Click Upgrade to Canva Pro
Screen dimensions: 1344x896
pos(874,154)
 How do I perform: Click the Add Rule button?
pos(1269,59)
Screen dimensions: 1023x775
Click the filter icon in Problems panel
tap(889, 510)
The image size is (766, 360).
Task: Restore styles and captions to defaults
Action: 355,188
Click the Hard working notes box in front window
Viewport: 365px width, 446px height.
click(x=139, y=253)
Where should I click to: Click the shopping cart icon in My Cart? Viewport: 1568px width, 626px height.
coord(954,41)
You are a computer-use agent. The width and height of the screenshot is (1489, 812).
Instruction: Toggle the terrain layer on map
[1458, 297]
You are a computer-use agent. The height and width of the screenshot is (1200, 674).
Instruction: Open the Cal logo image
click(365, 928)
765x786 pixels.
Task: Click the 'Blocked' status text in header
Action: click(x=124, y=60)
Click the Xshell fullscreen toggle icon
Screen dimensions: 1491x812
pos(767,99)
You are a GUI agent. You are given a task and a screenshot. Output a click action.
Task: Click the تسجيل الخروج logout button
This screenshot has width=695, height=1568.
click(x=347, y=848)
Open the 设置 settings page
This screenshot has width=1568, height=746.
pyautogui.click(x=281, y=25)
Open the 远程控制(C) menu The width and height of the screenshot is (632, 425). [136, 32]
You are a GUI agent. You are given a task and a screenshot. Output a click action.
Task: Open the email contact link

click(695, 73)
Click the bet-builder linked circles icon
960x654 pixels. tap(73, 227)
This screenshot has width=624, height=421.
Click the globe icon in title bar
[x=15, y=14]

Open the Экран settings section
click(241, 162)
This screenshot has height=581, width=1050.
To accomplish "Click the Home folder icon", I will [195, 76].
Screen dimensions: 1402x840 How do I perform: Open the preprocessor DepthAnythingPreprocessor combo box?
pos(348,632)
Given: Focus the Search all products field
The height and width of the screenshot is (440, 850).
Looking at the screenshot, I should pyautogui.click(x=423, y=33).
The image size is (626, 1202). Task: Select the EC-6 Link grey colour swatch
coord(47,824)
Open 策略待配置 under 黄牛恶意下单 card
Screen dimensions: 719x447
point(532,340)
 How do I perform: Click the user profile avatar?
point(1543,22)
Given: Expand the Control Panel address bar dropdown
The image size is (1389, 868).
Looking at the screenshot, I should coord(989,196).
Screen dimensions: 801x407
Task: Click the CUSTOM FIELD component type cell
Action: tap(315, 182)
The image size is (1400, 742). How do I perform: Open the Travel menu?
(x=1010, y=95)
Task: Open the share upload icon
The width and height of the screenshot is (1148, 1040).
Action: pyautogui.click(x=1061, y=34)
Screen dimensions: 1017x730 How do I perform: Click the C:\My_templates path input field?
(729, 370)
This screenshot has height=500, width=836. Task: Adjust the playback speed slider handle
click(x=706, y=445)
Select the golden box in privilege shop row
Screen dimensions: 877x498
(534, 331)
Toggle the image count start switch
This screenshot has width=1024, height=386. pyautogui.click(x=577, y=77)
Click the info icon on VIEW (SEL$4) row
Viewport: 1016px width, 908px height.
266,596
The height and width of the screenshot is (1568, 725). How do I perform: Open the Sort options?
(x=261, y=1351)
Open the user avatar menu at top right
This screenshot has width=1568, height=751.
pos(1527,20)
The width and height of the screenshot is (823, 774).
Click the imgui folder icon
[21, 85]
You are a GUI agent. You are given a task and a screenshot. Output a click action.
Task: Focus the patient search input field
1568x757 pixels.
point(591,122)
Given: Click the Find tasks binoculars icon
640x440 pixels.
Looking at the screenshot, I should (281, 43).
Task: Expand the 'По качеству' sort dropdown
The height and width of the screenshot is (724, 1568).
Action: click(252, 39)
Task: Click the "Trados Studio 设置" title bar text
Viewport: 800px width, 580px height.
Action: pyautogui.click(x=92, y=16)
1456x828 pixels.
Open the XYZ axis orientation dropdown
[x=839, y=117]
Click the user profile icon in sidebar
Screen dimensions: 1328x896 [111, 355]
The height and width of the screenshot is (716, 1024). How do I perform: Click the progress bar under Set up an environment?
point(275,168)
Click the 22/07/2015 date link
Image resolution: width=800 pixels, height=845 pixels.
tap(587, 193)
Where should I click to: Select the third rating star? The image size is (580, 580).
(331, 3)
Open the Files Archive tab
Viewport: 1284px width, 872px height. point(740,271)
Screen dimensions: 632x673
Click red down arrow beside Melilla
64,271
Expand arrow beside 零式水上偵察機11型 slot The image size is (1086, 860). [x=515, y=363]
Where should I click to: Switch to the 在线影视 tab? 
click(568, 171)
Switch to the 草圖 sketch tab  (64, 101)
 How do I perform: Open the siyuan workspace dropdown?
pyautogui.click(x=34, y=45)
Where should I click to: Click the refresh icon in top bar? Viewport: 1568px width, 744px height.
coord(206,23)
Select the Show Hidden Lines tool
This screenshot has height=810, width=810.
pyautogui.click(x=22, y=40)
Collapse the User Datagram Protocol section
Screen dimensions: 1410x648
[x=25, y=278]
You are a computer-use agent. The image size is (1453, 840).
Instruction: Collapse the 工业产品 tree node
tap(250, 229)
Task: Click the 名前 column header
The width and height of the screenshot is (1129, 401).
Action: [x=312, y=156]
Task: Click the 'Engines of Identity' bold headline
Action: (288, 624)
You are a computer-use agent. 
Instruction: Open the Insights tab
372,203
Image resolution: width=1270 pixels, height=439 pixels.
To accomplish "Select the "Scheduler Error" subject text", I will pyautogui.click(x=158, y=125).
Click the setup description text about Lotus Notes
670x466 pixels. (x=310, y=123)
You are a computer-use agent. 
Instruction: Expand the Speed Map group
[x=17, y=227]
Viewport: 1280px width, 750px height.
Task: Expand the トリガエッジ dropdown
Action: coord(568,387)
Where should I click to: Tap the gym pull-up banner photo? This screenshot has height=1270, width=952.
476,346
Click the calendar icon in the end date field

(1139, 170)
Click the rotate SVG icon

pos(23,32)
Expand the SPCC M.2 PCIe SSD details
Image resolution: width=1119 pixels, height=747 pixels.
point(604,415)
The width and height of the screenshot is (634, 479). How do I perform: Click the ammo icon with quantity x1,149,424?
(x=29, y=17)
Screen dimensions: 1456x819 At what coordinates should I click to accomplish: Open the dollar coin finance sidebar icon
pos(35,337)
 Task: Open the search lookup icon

--

### TASK OBJECTIVE:
Return the lines of the material exactly, starting at its first line and ending at the line that contains "pos(1269,59)".

### FULL RESPONSE:
Click Upgrade to Canva Pro
Screen dimensions: 1344x896
pos(874,154)
 How do I perform: Click the Add Rule button?
pos(1269,59)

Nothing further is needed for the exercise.